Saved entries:
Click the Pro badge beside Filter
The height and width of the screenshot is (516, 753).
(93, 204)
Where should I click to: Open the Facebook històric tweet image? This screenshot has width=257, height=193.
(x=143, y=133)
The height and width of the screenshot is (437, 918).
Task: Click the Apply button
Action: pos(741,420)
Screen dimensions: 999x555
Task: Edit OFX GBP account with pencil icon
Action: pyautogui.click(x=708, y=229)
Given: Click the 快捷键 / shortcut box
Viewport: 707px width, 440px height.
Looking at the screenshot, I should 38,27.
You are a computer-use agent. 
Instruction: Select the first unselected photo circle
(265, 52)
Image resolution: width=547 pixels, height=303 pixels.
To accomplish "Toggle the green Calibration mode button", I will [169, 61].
--
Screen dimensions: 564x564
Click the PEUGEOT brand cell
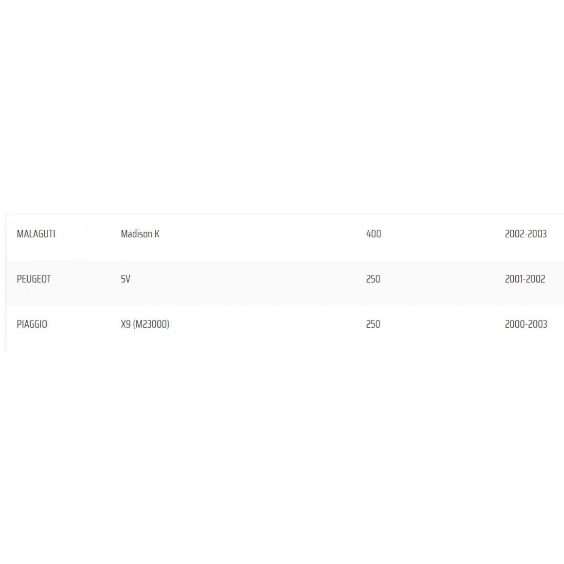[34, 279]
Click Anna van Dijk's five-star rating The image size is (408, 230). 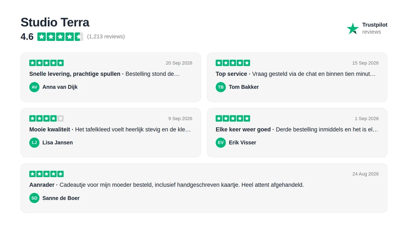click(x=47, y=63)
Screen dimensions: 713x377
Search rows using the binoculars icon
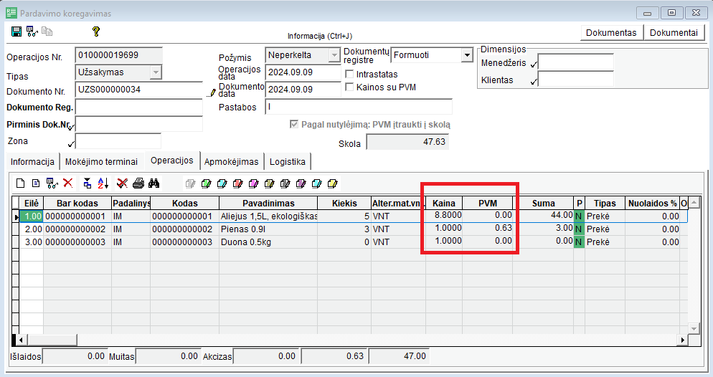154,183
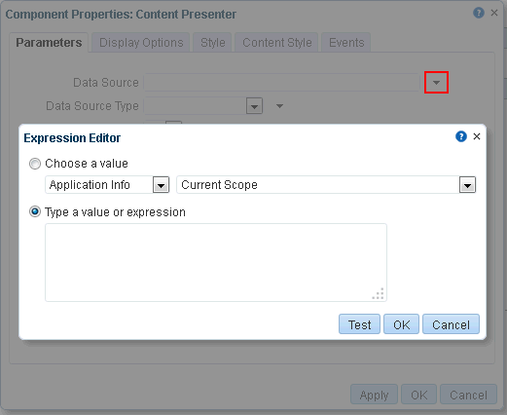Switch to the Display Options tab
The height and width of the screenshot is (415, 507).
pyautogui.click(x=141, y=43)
* * *
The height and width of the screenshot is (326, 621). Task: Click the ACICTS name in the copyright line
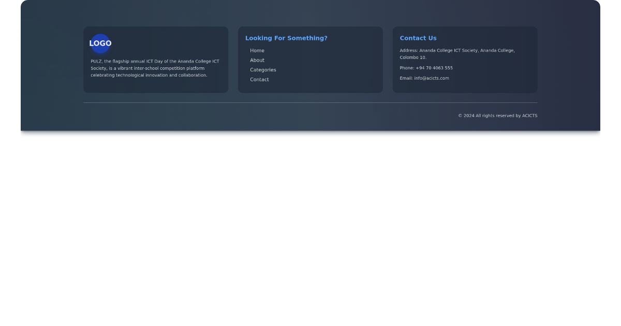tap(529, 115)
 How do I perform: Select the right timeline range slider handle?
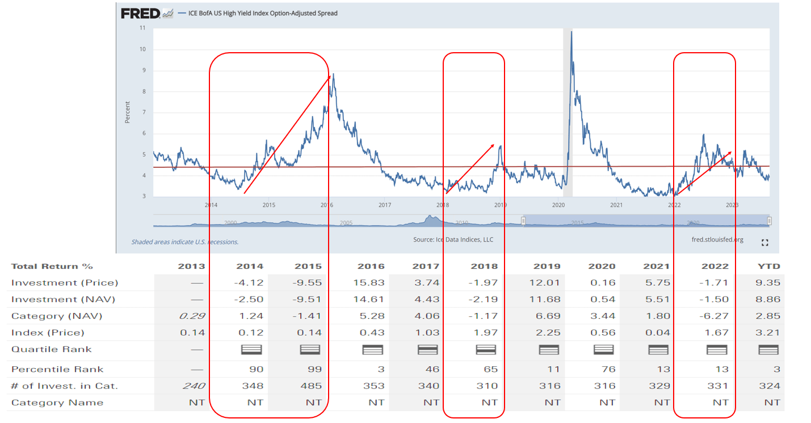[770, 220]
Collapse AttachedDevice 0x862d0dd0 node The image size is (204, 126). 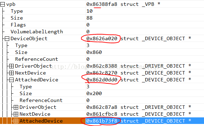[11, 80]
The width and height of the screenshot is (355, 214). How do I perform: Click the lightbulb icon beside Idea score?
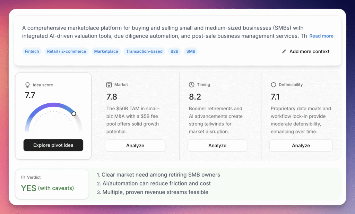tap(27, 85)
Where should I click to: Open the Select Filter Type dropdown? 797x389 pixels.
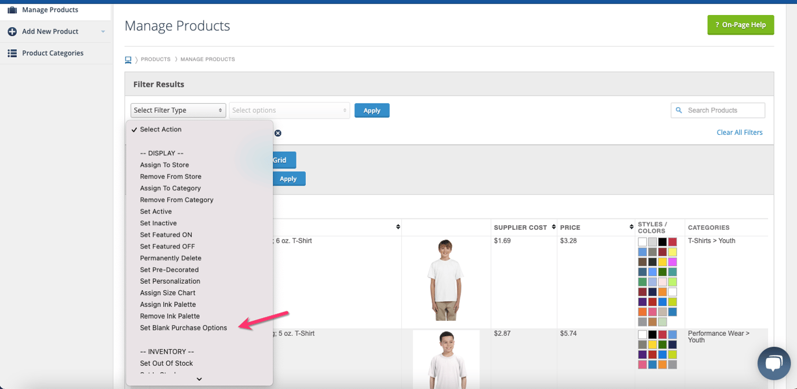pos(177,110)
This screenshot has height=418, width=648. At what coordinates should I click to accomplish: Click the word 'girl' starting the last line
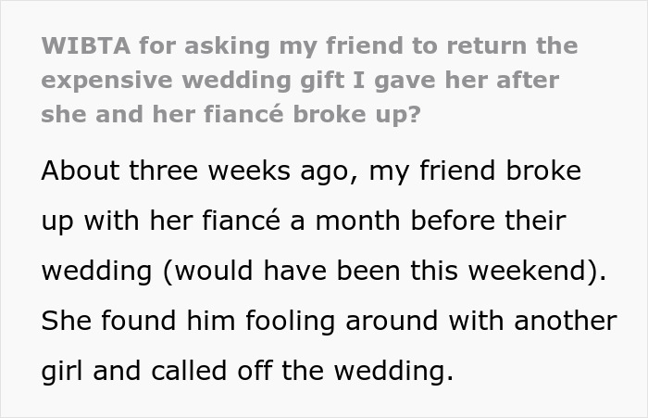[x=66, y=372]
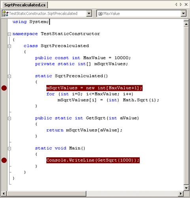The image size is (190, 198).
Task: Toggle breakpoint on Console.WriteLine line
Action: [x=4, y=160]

### [EXERCISE AIM]
Could you return exactly the stretch of the data above that starts at the line with "Where should I click to: Open the Facebook" and ends at the line with "You are a computer-use agent.", both lines included?

### [EXERCISE RESULT]
Where should I click to: Open the Facebook històric tweet image? This screenshot has width=257, height=193.
(x=143, y=133)
The height and width of the screenshot is (437, 918).
Task: Click the Apply button
Action: pos(741,420)
Screen dimensions: 999x555
Task: Edit OFX GBP account with pencil icon
Action: pyautogui.click(x=708, y=229)
Given: Click the 快捷键 / shortcut box
Viewport: 707px width, 440px height.
Looking at the screenshot, I should 38,27.
You are a computer-use agent. 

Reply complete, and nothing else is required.